SpreadServe AMI part II

January 17, 2017

The core component in a SpreadServe deployment is the SpreadServeEngine, a headless C++ server binary that implements the Excel compatible calculation engine. The engine discovers its hostname through the win32 API using GetComputerNameExA( ComputerNameDnsFullyQualified, …). On AWS this was giving me hostnames like WIN-THU4IQNRN6F, when what I wanted was the fully qualified domain name, like ec2-54-186-184-85.us-west-2.compute.amazonaws.com. Harry Johnston helpfully advised on StackExchange that, since the host is not joined to a domain, GetComputerNameExA will only return the FQDN if I explicitly set it via Control Panel. Naturally I want to avoid manual fixes on a SpreadServe AMI so I settled on using Amazon’s EC2 instance metadata. The FQDN hostname can be discovered with an HTTP GET on this URL from any EC2 host: http://169.254.169.254/latest/meta-data/public-hostname. I built a small helper server process to query instance metadata using Tornado’s async HTTPClient and write it to the localFS, where SpreadServeEngine can read it. Result: any new SpreadServe AMI will automatically discover its public DNS.

SpreadServe AMI part I

January 16, 2017

Recently I’ve been working on building an EC2 AMI for SpreadServe, so deployment becomes a one click operation for Amazon AWS users. I ran into an interesting snag so I thought I’d capture it here. My aim was to deploy SpreadServe as a Windows Service on an AWS Windows Server 2012 R2 image, so I used pywin32‘s excellent win32service module. Here’s my github boilerplate project for a Windows Service in Python. On my AWS host my SpreadServe Windows Service was failing to start, and leaving no trace in the system or application event logs. pywin32service has a debug mode; when I tried that I got a Windows 0xc00007b error, which indicates a mix of 32 and 64 bit binaries. SpreadServe is 32 bit all the way, so something was wrong. I turned to procmon to try and figure what was failing. procmon showed that my 32 bit pythonservice.exe was loading a 64 bit python27.dll, instead of the 32 bit python27.dll that’s part of the SpreadServe install tree. The 64 bit DLL was coming from the C:\Program Files\Amazon\cfn-bootstrap directory, which is added to the standard Windows 2012 R2 image by Amazon to support CloudFormation, and is on the system path. After much experimenting I couldn’t find a way to stop Windows Service Host from using the system path, so I had to change it to replace cfn-bootstrap with SpreadServe directories. Problem solved…

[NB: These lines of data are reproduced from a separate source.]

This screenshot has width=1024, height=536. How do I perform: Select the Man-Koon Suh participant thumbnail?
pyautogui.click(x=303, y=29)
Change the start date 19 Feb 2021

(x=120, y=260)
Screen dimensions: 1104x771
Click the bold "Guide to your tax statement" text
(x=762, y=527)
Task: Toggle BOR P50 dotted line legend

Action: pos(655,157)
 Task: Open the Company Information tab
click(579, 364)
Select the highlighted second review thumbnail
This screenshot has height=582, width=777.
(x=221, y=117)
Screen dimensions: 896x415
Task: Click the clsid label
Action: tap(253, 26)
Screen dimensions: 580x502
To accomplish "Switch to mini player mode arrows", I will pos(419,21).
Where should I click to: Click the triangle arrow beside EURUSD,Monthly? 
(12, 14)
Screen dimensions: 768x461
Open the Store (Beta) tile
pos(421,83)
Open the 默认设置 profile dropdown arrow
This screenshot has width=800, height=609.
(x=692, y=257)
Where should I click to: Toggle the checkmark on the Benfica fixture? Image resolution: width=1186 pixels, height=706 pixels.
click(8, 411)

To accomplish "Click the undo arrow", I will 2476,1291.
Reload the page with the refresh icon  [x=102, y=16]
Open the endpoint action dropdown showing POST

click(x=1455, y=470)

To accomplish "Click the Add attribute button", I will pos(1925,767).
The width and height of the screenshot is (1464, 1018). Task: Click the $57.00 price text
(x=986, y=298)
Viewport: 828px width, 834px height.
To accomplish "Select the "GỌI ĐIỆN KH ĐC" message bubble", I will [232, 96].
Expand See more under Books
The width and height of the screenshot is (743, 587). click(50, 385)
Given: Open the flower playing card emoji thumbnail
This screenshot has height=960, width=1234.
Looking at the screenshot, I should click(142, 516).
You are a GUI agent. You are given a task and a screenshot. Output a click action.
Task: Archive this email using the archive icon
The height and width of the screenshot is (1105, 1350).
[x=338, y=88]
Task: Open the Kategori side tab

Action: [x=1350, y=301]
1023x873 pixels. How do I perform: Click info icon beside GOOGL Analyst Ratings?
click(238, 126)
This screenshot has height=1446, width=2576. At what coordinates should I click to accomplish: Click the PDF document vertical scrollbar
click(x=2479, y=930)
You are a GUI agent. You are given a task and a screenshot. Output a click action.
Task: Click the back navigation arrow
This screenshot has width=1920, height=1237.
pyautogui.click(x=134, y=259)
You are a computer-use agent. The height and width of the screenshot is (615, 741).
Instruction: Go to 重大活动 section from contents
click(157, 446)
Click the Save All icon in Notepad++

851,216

Recently I’ve been rediscovering the fact that threading is hard. I’ve been extending the SpreadServe Addin to support Tiingo‘s IEX market data feed. Real live ticking market data is usually only found inside investment banks, brokers and big hedge funds as it takes a lot of cash and infrastructure to connect to exchanges directly or to subscribe via Reuters. Even newer internet contenders like xignite are very expensive too. Tiingo’s IEX feed provides live ticking equity top of book data at an unprecedented price point. That is an exciting new development that I want to support in SSAddin. Coding it up has renewed my appreciation of how tricky multithreaded code can be. The SSAddin is implemented in C# packaged as an XLL using ExcelDNA. As with any Excel XLL, the worksheet functions it defines are executed on the main Excel thread. If they are long running, then they’ll block the GUI. So the worksheet functions pass off their work to a background thread. This means that SSAddin can do quandl and tiingo historical data queries without blocking the main Excel thread. Query results are cached, and there’s a set of worksheet functions to pull results out of the cache. So far so good. However, adding subscriptions to Tiingo’s IEX market data adds more complexity. In .net callbacks for web socket events are dispatched on pool threads. Ticking data is pushed back into Excel via RTD. So lots of lock statements are necessary to coordinate access to the queue for passing work from the Excel thread to the background thread, and for coordinating access to subscription management data structures and the RTDServer between the background thread and the pool threads that dispatch the socket callbacks. All good fun which has prompted a few thoughts. Firstly, threading is hard! Secondly, I must get round to learning Rust and understanding the borrow checker. Thirdly, thanks heavens for lock reentrancy in .net!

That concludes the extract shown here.